[Dataset excerpt]
++++++++

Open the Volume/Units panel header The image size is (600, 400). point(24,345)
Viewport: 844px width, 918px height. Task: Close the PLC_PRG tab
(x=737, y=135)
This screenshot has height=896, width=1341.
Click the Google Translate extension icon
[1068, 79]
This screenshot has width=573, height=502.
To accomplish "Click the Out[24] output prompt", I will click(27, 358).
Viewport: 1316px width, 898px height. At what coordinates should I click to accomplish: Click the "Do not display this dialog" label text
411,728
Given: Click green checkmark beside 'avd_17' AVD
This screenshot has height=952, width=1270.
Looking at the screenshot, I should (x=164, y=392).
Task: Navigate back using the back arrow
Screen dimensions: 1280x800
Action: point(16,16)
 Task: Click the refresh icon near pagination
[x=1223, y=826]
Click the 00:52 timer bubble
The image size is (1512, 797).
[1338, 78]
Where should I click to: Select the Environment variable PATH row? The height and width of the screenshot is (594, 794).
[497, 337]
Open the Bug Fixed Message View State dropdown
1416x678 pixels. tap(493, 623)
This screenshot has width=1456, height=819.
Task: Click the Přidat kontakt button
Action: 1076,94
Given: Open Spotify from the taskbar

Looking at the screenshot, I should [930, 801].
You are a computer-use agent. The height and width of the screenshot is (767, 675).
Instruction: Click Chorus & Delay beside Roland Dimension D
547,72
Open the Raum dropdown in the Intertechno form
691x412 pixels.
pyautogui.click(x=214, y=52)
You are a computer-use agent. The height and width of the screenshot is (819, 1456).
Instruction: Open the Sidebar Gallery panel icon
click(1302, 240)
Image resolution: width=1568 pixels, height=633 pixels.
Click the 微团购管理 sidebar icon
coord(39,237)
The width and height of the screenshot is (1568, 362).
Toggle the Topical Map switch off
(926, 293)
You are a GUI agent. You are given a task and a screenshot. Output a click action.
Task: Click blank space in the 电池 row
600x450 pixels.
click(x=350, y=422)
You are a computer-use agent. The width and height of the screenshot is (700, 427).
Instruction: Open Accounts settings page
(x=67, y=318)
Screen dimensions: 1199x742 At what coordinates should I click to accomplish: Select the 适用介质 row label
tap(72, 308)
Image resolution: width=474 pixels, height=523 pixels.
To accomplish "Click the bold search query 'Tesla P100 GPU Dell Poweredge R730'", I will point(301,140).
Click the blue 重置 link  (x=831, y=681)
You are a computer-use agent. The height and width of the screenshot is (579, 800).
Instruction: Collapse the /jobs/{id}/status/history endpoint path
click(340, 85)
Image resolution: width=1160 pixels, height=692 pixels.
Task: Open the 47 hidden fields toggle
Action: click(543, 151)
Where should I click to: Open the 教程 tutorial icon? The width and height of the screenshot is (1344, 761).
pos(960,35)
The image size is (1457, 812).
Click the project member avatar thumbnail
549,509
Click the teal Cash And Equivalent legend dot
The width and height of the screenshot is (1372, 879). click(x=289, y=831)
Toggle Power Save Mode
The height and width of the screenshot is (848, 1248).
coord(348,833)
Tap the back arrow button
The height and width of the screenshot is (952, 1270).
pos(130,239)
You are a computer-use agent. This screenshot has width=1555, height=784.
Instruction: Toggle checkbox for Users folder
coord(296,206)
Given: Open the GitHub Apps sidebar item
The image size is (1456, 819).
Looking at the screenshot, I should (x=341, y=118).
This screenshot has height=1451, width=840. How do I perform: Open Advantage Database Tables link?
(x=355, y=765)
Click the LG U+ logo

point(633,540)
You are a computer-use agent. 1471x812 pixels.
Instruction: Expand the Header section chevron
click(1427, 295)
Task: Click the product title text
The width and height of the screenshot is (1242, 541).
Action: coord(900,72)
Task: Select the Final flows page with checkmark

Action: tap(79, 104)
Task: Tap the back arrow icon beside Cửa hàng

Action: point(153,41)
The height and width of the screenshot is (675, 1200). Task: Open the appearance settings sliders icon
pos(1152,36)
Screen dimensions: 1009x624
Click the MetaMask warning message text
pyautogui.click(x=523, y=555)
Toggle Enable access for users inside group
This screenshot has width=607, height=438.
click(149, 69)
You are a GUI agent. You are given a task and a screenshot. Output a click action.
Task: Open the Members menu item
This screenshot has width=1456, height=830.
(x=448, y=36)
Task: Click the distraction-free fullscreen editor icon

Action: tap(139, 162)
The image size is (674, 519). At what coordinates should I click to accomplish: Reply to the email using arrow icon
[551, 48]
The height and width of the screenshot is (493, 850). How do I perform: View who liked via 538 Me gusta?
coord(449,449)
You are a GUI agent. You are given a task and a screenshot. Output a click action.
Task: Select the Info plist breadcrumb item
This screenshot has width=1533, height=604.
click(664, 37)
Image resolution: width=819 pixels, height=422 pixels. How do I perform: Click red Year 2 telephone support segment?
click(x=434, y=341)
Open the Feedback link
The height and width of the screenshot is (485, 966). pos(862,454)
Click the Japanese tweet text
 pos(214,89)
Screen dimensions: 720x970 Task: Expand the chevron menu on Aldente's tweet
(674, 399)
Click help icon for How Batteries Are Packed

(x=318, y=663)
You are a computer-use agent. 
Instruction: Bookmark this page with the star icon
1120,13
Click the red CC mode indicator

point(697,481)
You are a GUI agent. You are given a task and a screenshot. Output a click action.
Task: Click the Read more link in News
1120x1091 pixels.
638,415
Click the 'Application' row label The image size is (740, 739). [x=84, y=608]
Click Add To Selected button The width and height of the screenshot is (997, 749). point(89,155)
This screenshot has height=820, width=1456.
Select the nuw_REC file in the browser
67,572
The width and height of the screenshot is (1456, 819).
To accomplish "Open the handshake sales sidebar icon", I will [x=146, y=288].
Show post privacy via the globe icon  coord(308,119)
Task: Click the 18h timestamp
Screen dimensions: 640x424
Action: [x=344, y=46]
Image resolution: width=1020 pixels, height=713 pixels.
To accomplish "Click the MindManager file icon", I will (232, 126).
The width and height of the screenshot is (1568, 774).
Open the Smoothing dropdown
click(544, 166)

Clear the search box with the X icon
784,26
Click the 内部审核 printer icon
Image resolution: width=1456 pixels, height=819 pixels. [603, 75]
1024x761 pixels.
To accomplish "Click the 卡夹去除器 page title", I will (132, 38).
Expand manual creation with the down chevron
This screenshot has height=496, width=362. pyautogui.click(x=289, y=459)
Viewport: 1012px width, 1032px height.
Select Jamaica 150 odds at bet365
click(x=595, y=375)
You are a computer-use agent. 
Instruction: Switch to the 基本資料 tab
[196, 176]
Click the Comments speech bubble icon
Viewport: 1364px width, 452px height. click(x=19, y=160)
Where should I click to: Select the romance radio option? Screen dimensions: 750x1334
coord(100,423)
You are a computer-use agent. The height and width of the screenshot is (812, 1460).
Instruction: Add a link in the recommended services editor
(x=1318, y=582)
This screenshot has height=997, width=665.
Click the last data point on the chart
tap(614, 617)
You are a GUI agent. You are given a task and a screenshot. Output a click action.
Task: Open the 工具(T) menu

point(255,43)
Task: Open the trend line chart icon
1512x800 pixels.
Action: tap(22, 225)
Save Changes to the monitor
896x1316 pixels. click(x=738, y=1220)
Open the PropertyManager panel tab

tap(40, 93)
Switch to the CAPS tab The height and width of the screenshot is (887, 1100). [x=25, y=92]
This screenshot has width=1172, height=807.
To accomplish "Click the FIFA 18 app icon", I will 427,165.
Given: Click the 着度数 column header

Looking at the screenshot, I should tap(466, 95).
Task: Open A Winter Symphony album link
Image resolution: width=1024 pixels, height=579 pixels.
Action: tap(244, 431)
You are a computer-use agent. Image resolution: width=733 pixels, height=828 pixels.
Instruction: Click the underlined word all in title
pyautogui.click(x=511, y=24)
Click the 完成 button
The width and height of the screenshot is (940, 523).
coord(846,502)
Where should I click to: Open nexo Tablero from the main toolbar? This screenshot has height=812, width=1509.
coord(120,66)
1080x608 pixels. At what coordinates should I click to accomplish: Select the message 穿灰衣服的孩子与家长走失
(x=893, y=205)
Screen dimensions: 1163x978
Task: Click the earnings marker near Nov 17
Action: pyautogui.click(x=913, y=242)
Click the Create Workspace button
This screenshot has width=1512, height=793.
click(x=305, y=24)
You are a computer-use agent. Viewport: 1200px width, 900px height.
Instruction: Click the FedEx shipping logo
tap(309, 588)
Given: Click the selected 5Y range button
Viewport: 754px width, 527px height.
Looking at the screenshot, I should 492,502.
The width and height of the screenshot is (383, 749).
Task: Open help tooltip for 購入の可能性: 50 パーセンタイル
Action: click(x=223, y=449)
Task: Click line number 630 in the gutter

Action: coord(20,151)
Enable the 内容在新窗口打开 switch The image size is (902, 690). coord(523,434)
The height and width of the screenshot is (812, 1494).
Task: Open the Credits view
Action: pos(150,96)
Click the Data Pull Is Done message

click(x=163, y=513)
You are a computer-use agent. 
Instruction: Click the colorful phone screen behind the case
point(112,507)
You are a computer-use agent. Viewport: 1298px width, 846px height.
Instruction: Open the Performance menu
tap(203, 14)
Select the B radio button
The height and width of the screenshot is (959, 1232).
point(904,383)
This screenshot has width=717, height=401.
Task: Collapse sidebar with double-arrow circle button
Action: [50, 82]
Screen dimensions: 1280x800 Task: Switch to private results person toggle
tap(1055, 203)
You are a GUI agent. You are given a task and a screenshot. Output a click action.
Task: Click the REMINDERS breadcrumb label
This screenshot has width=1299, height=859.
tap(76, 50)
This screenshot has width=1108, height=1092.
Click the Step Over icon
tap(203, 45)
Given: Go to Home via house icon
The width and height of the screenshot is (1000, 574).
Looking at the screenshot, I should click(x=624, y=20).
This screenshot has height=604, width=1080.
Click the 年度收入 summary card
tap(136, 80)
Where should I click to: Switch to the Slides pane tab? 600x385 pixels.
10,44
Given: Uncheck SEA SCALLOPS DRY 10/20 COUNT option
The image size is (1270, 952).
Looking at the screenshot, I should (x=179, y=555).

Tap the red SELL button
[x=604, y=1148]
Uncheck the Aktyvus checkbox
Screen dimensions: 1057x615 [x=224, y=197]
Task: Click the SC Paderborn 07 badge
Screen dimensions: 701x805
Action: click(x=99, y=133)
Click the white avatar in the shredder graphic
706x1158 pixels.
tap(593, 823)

++++++++

→ Task goal: Copy the entries exactly, covering the stretch from the line containing "is (819, 1456)." through the line containing "Click the blue".

→ Full solution:
You are a computer-use agent. The height and width of the screenshot is (819, 1456).
Instruction: Open the Sidebar Gallery panel icon
click(1302, 240)
Image resolution: width=1568 pixels, height=633 pixels.
Click the 微团购管理 sidebar icon
coord(39,237)
The width and height of the screenshot is (1568, 362).
Toggle the Topical Map switch off
(926, 293)
You are a GUI agent. You are given a task and a screenshot. Output a click action.
Task: Click blank space in the 电池 row
600x450 pixels.
click(x=350, y=422)
You are a computer-use agent. The width and height of the screenshot is (700, 427).
Instruction: Open Accounts settings page
(x=67, y=318)
Screen dimensions: 1199x742 At what coordinates should I click to accomplish: Select the 适用介质 row label
tap(72, 308)
Image resolution: width=474 pixels, height=523 pixels.
To accomplish "Click the bold search query 'Tesla P100 GPU Dell Poweredge R730'", I will point(301,140).
Click the blue 重置 link  (x=831, y=681)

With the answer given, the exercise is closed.